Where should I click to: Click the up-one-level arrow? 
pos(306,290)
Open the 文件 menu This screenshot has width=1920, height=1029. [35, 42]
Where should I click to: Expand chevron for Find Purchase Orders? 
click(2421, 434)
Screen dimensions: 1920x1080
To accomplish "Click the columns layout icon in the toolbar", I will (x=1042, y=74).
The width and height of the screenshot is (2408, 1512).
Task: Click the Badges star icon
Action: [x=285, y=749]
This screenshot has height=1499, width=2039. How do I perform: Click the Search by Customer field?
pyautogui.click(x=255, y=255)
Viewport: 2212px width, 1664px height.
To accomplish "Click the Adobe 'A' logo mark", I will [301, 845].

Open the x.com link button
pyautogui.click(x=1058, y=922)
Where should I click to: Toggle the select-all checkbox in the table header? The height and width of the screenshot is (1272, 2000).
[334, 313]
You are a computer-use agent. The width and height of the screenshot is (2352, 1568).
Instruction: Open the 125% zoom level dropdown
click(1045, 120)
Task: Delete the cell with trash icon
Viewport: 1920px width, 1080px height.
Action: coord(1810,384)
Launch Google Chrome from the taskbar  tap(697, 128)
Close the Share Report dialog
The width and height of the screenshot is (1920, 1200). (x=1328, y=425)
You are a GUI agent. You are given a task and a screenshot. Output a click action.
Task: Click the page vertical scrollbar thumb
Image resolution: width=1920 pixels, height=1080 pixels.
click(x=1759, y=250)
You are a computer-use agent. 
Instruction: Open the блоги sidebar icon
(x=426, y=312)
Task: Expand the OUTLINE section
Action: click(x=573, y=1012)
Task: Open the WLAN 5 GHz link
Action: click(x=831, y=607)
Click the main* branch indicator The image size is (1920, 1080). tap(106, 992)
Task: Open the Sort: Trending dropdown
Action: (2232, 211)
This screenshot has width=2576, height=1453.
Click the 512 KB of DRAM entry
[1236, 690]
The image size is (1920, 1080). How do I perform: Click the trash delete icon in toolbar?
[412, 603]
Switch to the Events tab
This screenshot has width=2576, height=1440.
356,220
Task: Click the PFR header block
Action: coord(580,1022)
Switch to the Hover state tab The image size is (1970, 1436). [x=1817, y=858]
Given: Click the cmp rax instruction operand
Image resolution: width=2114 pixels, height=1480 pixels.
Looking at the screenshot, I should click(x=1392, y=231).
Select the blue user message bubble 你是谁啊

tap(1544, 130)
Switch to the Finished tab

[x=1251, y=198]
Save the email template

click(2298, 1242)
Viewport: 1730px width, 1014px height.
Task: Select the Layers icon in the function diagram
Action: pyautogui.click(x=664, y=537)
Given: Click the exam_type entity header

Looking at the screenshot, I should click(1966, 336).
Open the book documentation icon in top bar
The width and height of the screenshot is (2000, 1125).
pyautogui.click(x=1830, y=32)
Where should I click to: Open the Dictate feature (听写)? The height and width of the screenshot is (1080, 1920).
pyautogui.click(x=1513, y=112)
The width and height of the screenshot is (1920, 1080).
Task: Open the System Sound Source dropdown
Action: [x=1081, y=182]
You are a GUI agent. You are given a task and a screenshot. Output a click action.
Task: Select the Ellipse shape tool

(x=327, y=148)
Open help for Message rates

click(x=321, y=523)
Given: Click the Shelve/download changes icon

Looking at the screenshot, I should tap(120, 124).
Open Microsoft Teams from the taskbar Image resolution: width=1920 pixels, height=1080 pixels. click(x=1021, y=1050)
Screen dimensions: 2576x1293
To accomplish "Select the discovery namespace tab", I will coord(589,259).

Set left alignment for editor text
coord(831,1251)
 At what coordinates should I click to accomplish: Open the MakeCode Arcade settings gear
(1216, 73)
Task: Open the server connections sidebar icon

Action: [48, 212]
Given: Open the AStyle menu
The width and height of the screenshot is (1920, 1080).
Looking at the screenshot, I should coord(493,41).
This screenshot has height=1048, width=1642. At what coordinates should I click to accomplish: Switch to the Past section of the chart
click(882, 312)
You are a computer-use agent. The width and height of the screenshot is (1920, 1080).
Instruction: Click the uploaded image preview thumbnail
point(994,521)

____

» **What you should do**
Repeat exactly, and only, the lines from the line with "Given: Click the Shelve/download changes icon" through the end of the listing above, both ends included.

» **Written answer**
Given: Click the Shelve/download changes icon

Looking at the screenshot, I should tap(120, 124).
Open Microsoft Teams from the taskbar Image resolution: width=1920 pixels, height=1080 pixels. click(x=1021, y=1050)
Screen dimensions: 2576x1293
To accomplish "Select the discovery namespace tab", I will coord(589,259).

Set left alignment for editor text
coord(831,1251)
 At what coordinates should I click to accomplish: Open the MakeCode Arcade settings gear
(1216, 73)
Task: Open the server connections sidebar icon

Action: [48, 212]
Given: Open the AStyle menu
The width and height of the screenshot is (1920, 1080).
Looking at the screenshot, I should coord(493,41).
This screenshot has height=1048, width=1642. At what coordinates should I click to accomplish: Switch to the Past section of the chart
click(882, 312)
You are a computer-use agent. The width and height of the screenshot is (1920, 1080).
Instruction: Click the uploaded image preview thumbnail
point(994,521)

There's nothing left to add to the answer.